U.S. Supreme Court Hears Oral Arguments on Setting Damage Limitations

WASHINGTON, D.C.- (Mealey's) Courts must calculate the amount in controversy in class suits rather than focus on the amount being sought by a class representative in deciding in which jurisdiction a class complaint belongs, Theodore J. Boutrous Jr. of Gibson, Dunn & Crutcher in Los Angeles argued before the U.S. Supreme Court Jan. 8 (The Standard Fire Insurance Company v. Greg Knowles, et al., No. 11-1450, U.S. Sup.; See 12/6/12, Page 5) (lexis.com subscribers may access Supreme Court briefs for this case).
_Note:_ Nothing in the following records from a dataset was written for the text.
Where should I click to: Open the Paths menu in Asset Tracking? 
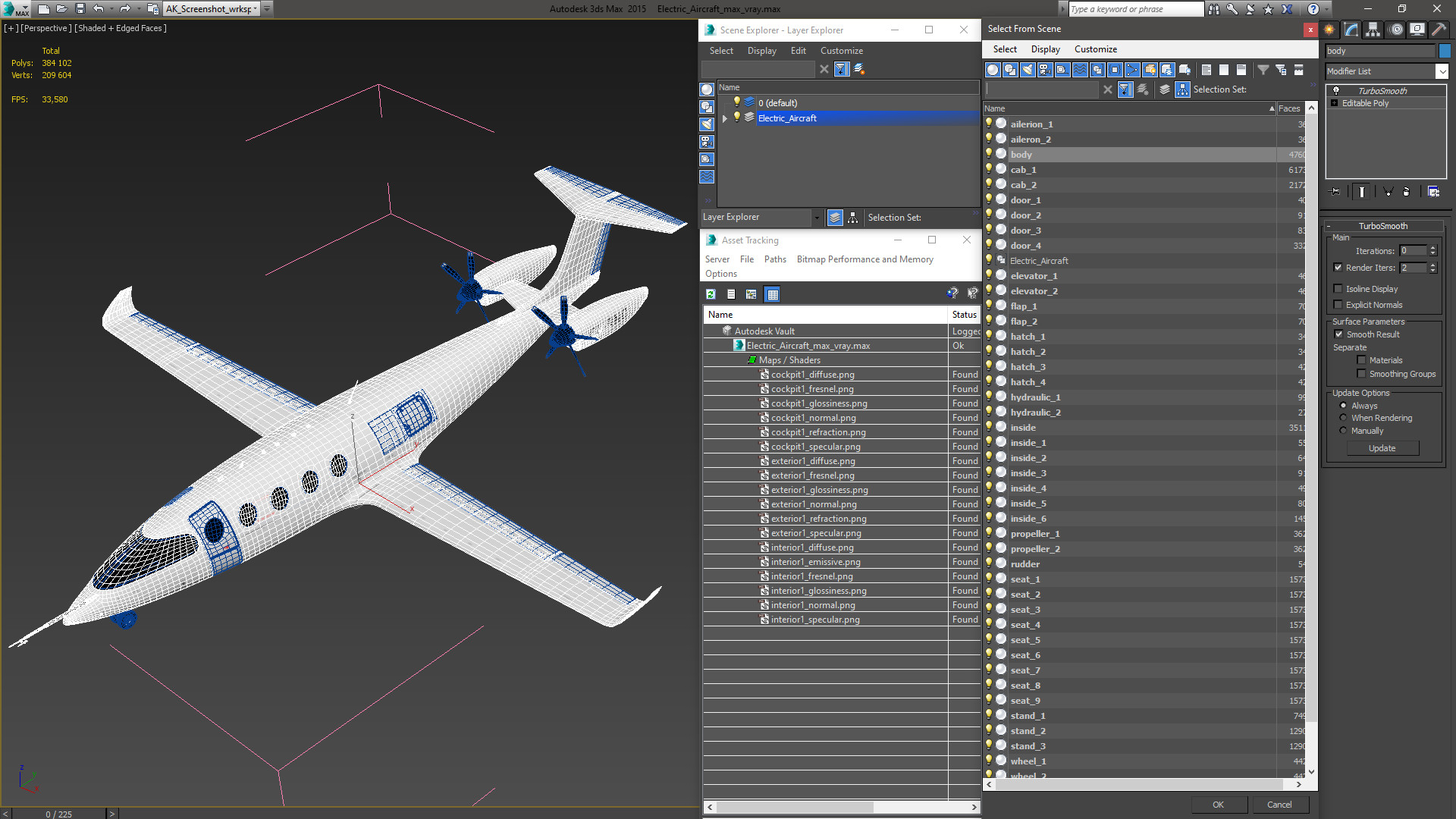click(x=774, y=259)
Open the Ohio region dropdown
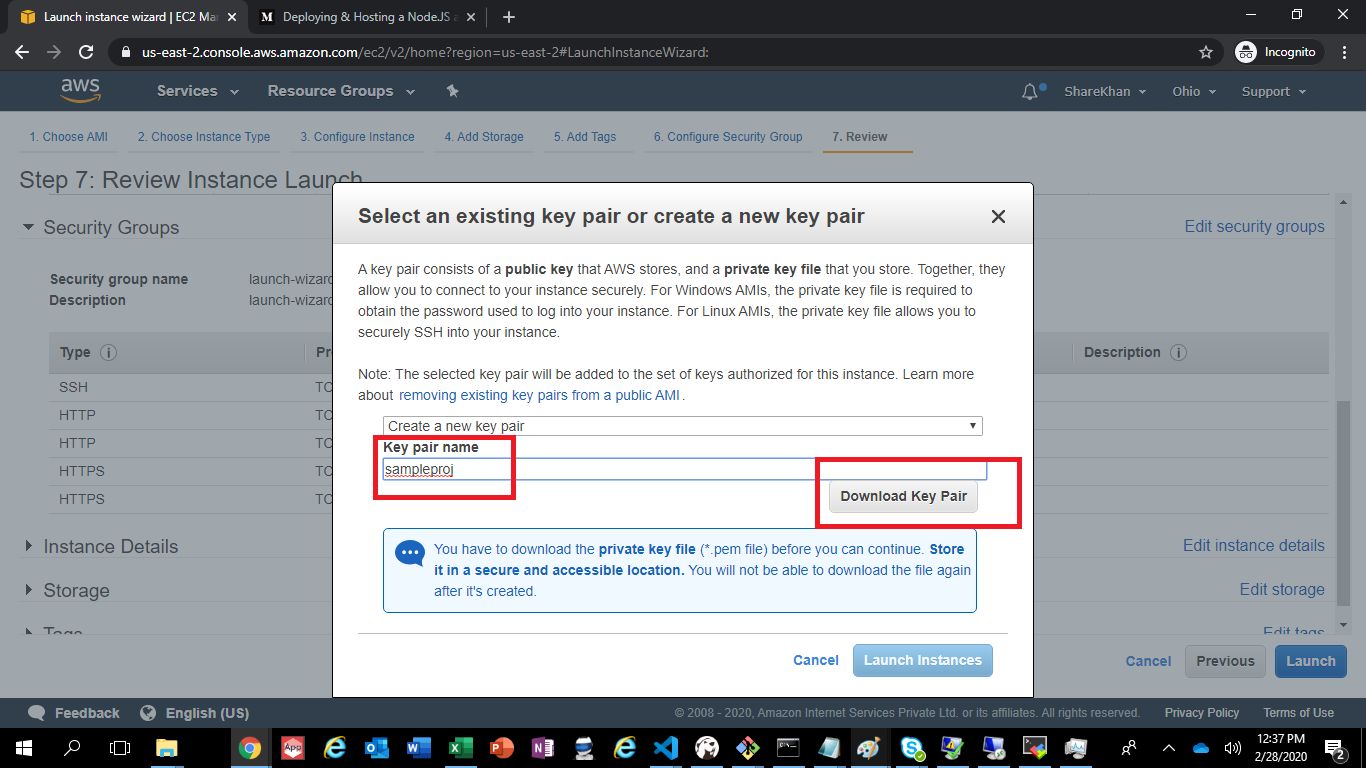This screenshot has height=768, width=1366. point(1193,91)
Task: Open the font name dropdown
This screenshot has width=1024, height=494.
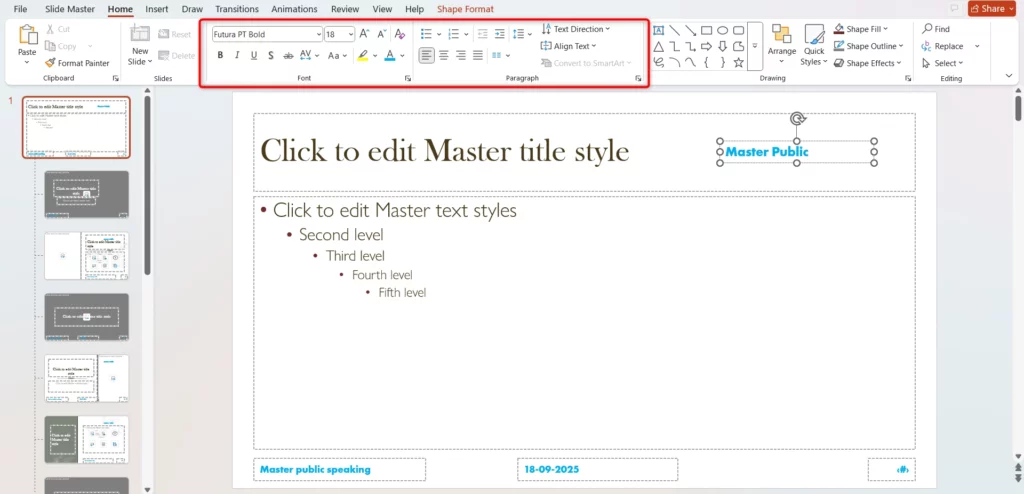Action: (x=318, y=34)
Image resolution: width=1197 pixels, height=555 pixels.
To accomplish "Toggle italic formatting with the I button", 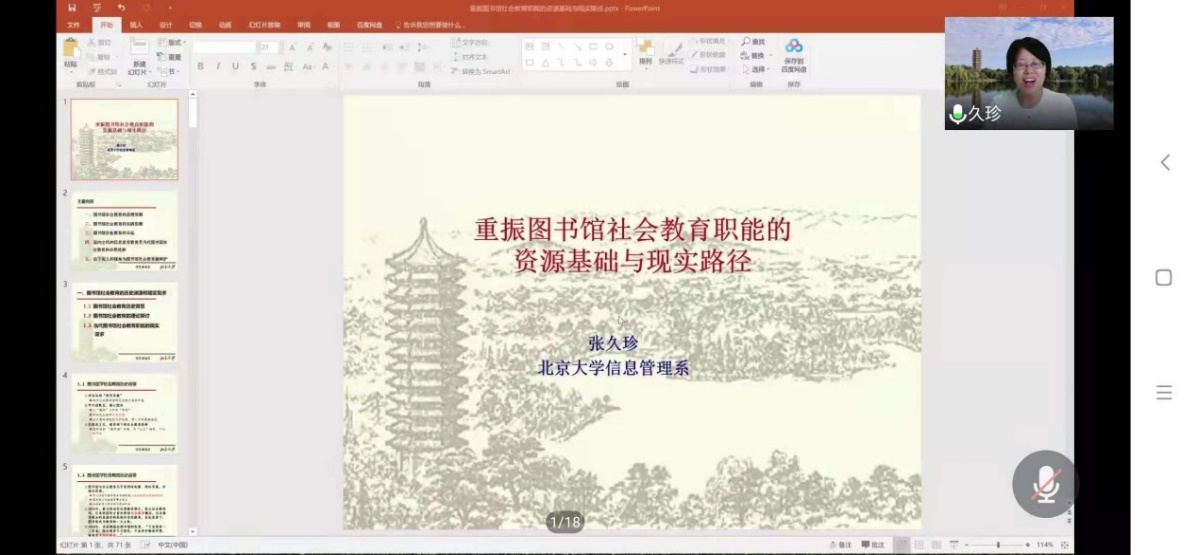I will [217, 66].
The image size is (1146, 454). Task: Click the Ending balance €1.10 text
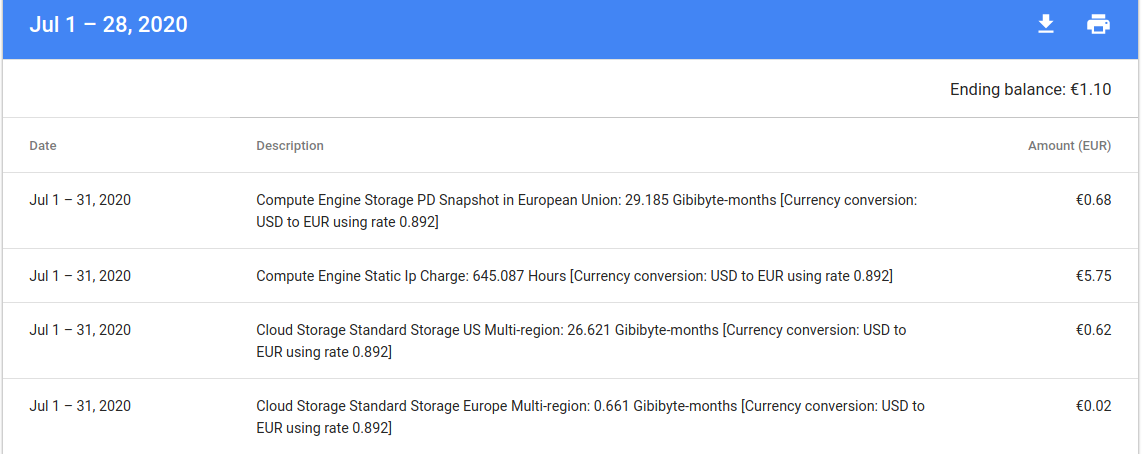(1030, 90)
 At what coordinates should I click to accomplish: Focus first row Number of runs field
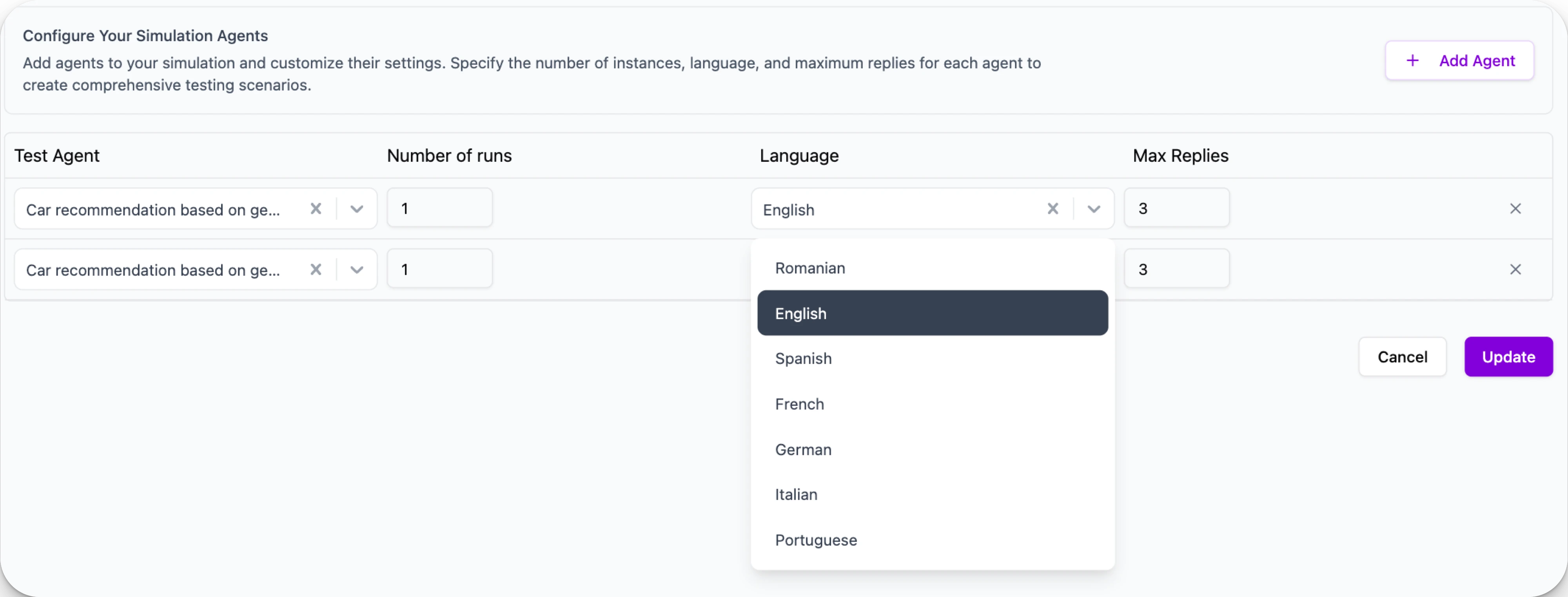coord(439,209)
Representing the defendant, The Standard Fire Insurance Co., Boutrous told the justices, "I believe that the Court's decision in Hertz[Corp. v. Friend (130 S. Ct. 1181 [2010])] said if there is a sign of manipulation that is meant to thwart jurisdiction or affect jurisdiction, the Court can look through that to look to competent proof of what the actual facts are.  And I think that what has happened here is the plaintiff's lawyers, in addition to these stipulations, they're slicing and dicing the classes up into pieces to thwart jurisdiction and manipulate jurisdiction."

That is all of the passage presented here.